As told to Colleen, the local priest came to the house
to baptize the newest member of the Sullivan family.
“What will his name be. You must have a name,’’ the
priest informed her. Colleen’s grandmother, having
already named 10 others, was perplexed. “What’s your
name,’’ she asked the priest. “He said it was Andrew,’’
Colleen added. When asked about a middle name, her
grandmother peered out the window at a passing train
and saw the name Myron on a boxcar. Her newborn
thus became Andrew Myron Sullivan, know much later
in boxing circles as “My.”
A welterweight, Sullivan’s first fight took place on
November 6, 1925 at the Fargo Auditorium in Fargo,
N.D., against Frankie Camden, also making his
professional debut. His last bout took place on June
21, 1934 against Solly Dukelsky at Shewbridge Field
in Chicago. Sullivan’s first bout was declared a draw by
newspaper decision. He and Camden met again, on
February 5 the next year, and Sullivan won on points,
again a newspaper decision. Sullivan retired after
Dukelsky stopped him, having compiled a 34-12-3
record that included 25 knockouts. He was 18-6-1 in
25 additional bouts decided by newspaper decision.
My Sullivan played billiards, owned a billiards hall in his
retirement from the ring and owned a saloon, but never
drank himself. People seemed to know him wherever
he went.
“He’d walk down the street in Minneapolis or St. Paul
and always saw people who knew him, Colleen said.
“He’d be in a restaurant and someone would come to
the table to talk.’’
Vacation? “His idea of vacation was to go to Chicago
and see a baseball game,’’ Colleen added. “My younger
brother went with him once. He later asked me if I
knew what it was like to walk down the street with
dad and everybody knew him. He said it was the same
in Chicago.’’
St. Paul Pioneer Press columnist Don Riley once wrote
that My’s only shortcoming was his aversion to training,
that he sometimes lost fights he should have won.
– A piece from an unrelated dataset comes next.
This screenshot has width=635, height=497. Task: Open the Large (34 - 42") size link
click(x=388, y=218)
Without this shortcoming, Sullivan could have won a
world title, Riley opined.
On December 29, 1926, he won by newspaper
decision over Jackie Conway for the vacant Minnesota
welterweight title at Kenwood Armory in Minneapolis.
He kept the title by decision over Billy Light, a fellow St.
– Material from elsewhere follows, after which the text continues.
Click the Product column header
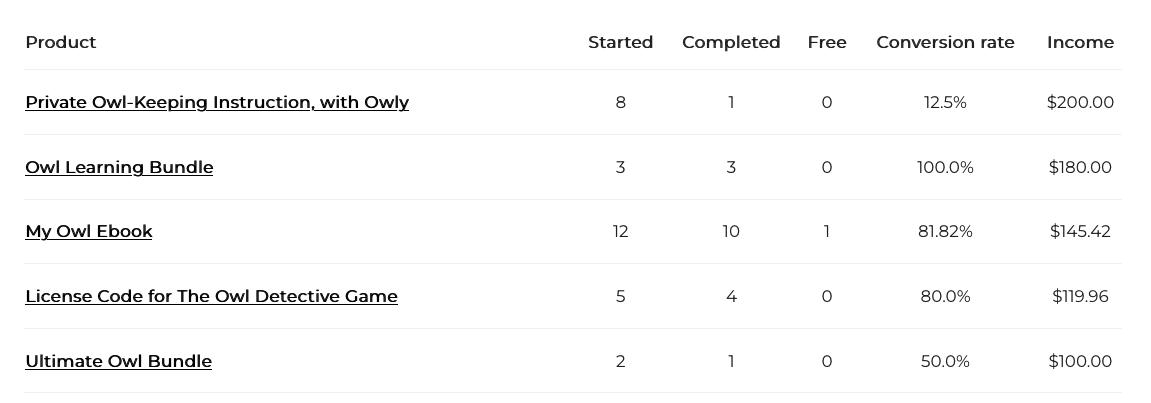 point(61,42)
Paulite he beat three times, on February 15, 1929.
If My had Light’s number, there were others who had
his. He lost three times to Canadian welterweight
champion Frankie Battaglia and twice to fellow
Minnesotan and Hall of Fame inductee King Tut.
Sullivan undoubtedly had a superior sense of balance.
His daughter has a photo of him that seems to back
up this supposition. “He is sitting on a horse,’’ she said,
“and balancing a billiards stick on his chin.’’
Sadly, Sullivan suffered a stroke at age 62. “He was still
young and active and he lived another 13 years,’’ Colleen
said. “But he could no longer play billiards and lost his
speech and partial use of one of his arms. He could
walk, but he could no longer drive.’’
Yet, by that point in his life Sullivan had already
accomplished a great deal, enough in the boxing ring
to earn a place in the Minnesota Boxing Hall of Fame.